MNC: So what aspects of big data will Microsoft Research focus on?
Horvitz: There are so many
fun and promising directions. I have to say, it’s really an exciting
opportunity area – and we’re at an exciting time. Looking out at the
longer-term future, I expect that machine learning, and machine
intelligence more broadly, is going to provide us with foundational new
tools for doing scientific research, and that many breakthroughs over
the next few decades will come as a collaboration between people and the
machine learning and reasoning tools. There are opportunities to learn
new things from large amounts of data, including getting to the bottom
of healthcare mysteries by going through data with automated learning
tools – some of which can recognize causality, that A actually causes B.
Another direction is working to weave together a set of
technologies – machine learning, speech recognition, natural language
understanding, machine vision and decision making – to create systems
that act like bright collaborators and that complement human intellect
in new kinds of ways.
On another front, there’s a great deal of opportunity to do new
kinds of search and retrieval on the Web. We’re also applying machine
learning in new ways to pick out signals in large amounts of population
data. For example, in recent work, we’ve developed a way to discover
clues about medication side effects in anonymized search logs. I
believe that data-centric methods will change the world in so many ways,
with influences on health, education, science and commerce.
MNC: If you were to get a bit Jules Verne, what could all of this research mean for the future?
Horvitz: Looking out to the
future, I believe that there’s an opportunity to build systems that
really become empowering, lifelong digital companions that deeply
understand what it is you want to do, where you want to go, what you
want to learn, what you need to do to stay healthy, what your good and
less good at, and that continue to work on your behalf to assist and to
complement you. Work on several fronts is already providing some
foreshadowing wisps of wider possibilities.
MNC: Why did you get into this field?
Horvitz: I have long been
interested in understanding the human mind and my curiosity led me from
biology to physics to the world of information and computation. Beyond
that core pursuit, I’ve come to be excited over the years with applying
principles of learning and decision making in real-world applications
that provide value – while somehow being related to the big questions
about thinking systems. I’ve had a blast working with and alongside
fabulous colleagues on principles and applications. And at a place like
Microsoft Research, we all have this tantalizing “lever” in mind – with a
fulcrum at the horizon. Our next innovation or idea could really move
the planet, via having an influence on Microsoft’s products and
services.
MNC: All in a day’s work, huh?
Horvitz: [Laughing] Exactly. But I’m serious about this, we’re not kidding around.
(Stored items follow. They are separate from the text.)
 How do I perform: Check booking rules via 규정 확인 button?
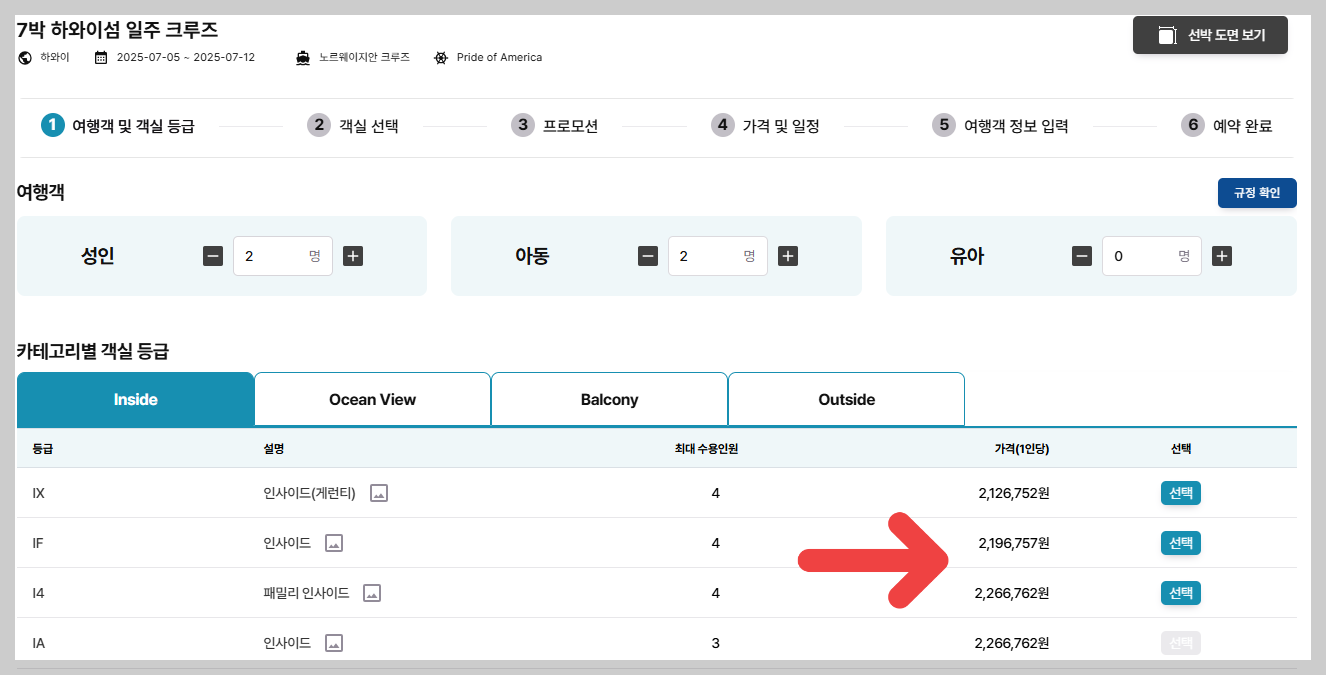(x=1257, y=192)
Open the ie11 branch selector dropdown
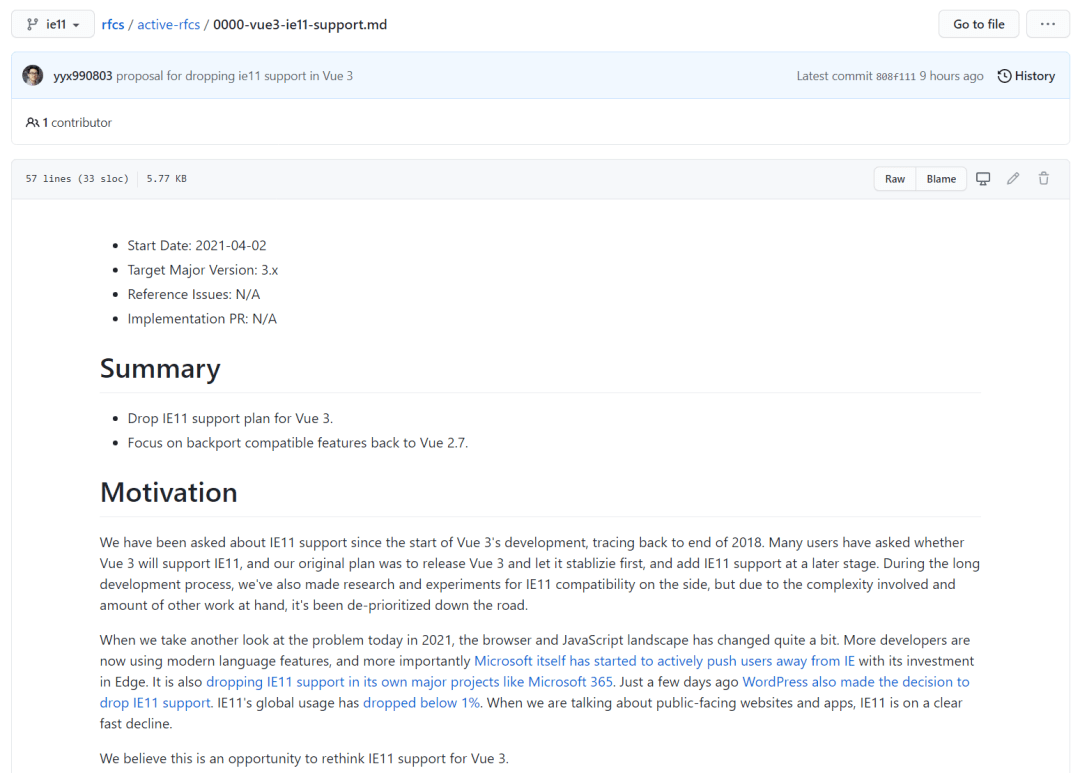The height and width of the screenshot is (773, 1080). click(53, 24)
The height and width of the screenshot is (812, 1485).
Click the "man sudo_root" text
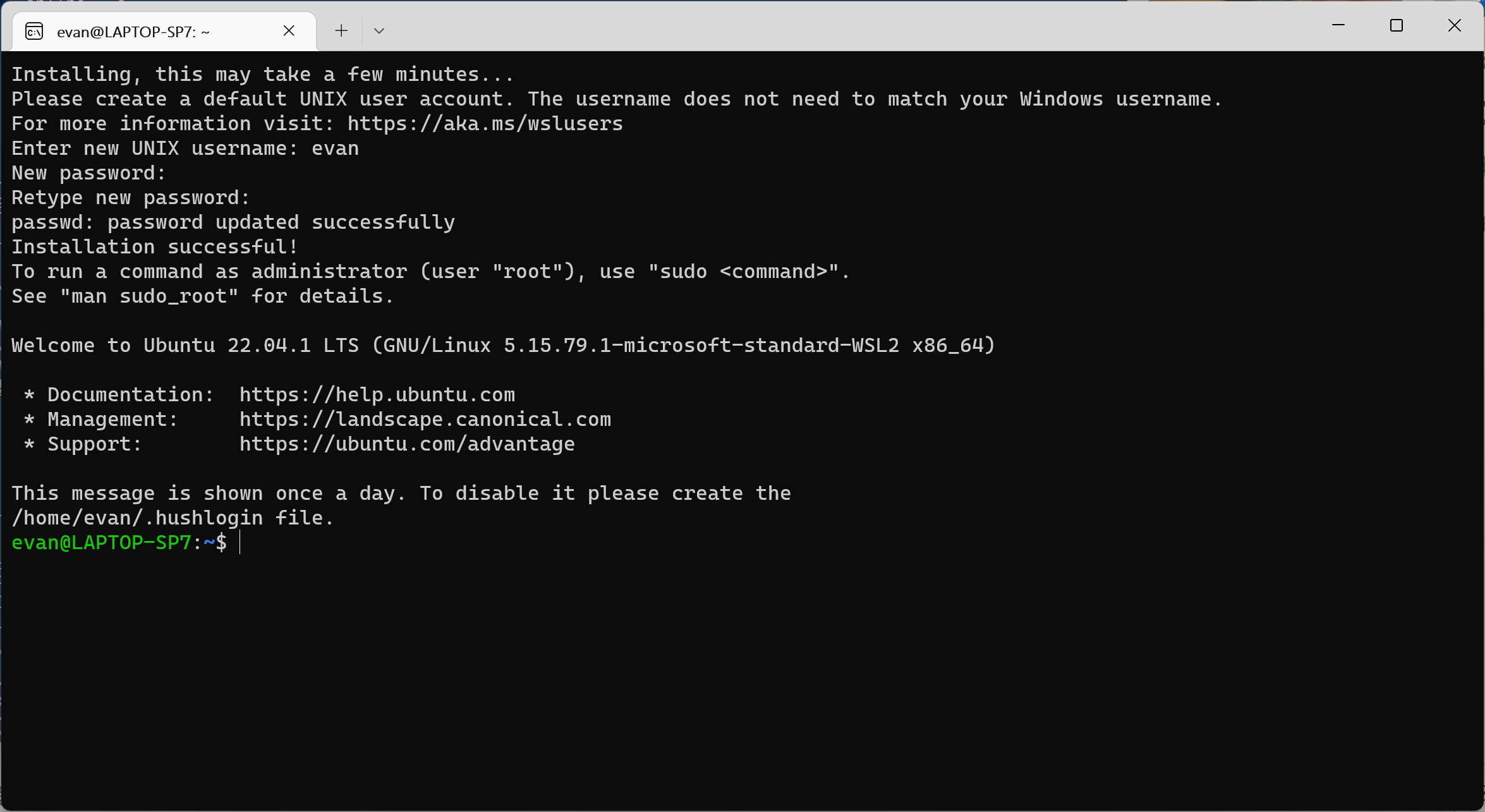[x=149, y=296]
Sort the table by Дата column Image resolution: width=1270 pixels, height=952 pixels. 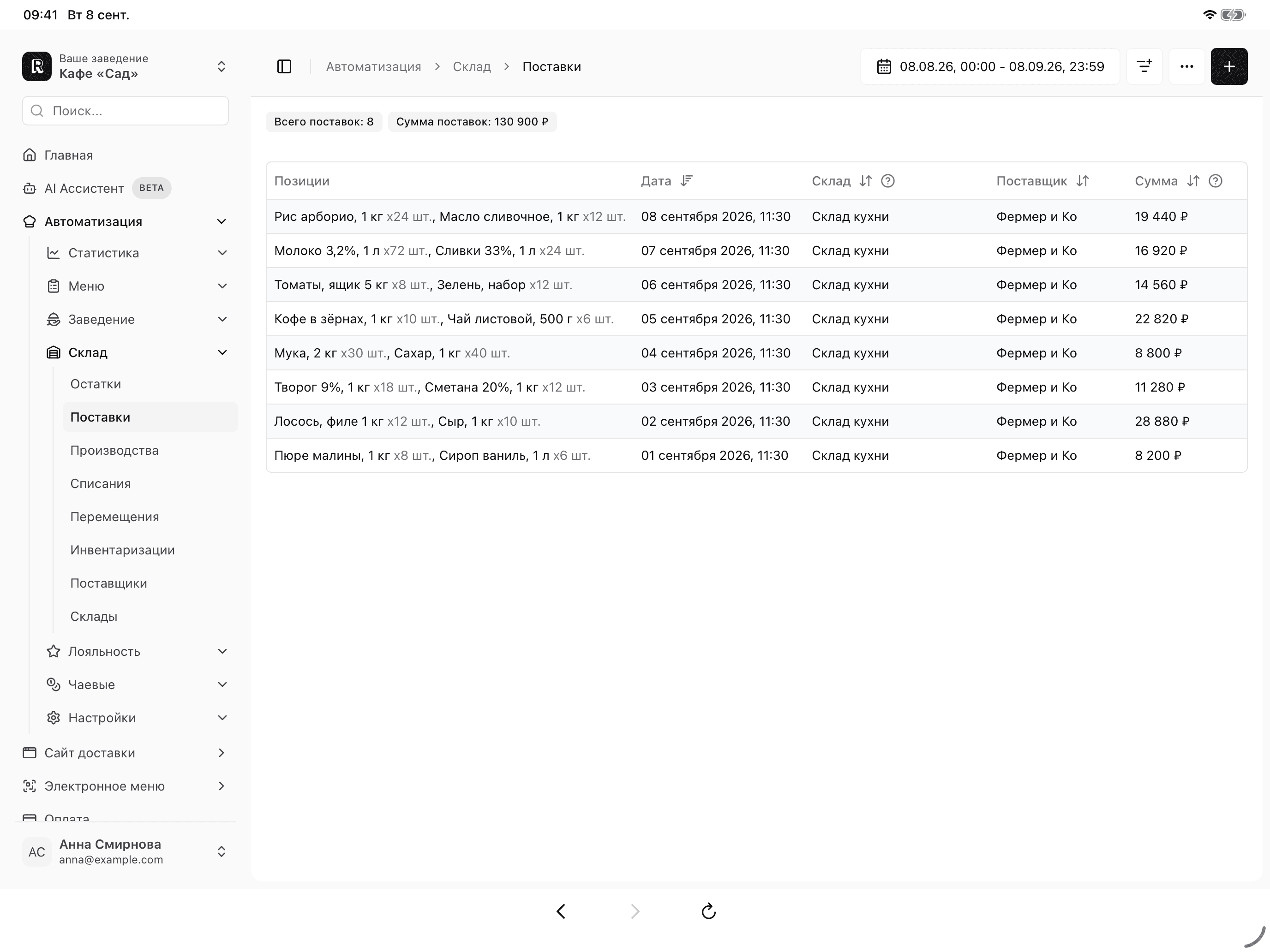687,181
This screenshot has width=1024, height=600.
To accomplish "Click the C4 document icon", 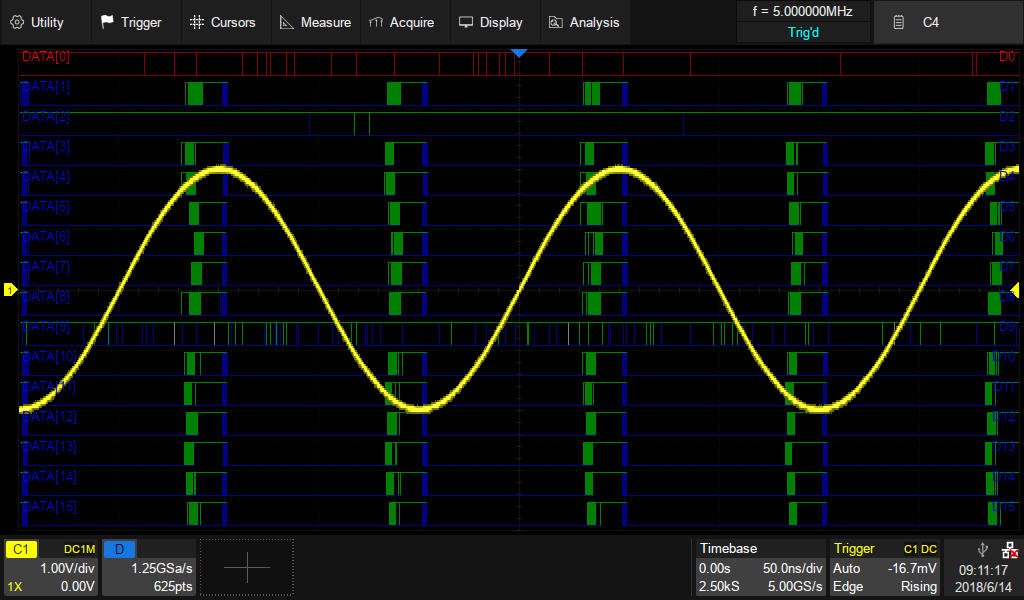I will pos(900,22).
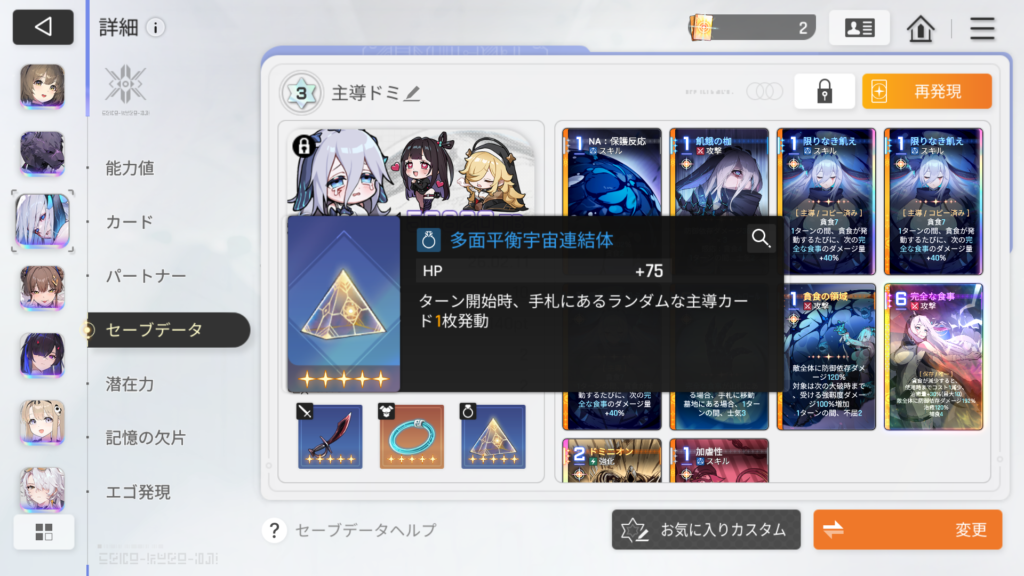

MNC: The Harvard Business Review has declared the data scientist the new sexiest job.
Horvitz: That’s great. You
might say that, in some ways, computer science and other engineering
fields have suffered over the years in that people making career choices
had been looking for “noble endeavors” – in fields like healthcare and
law. I believe that the computational sciences are becoming the noble
endeavors of our time, because computing enables so many other things
from aerospace to healthcare to science to law to government.
Editor’s note – Feb. 15, 2013 – Several updates were made post publication.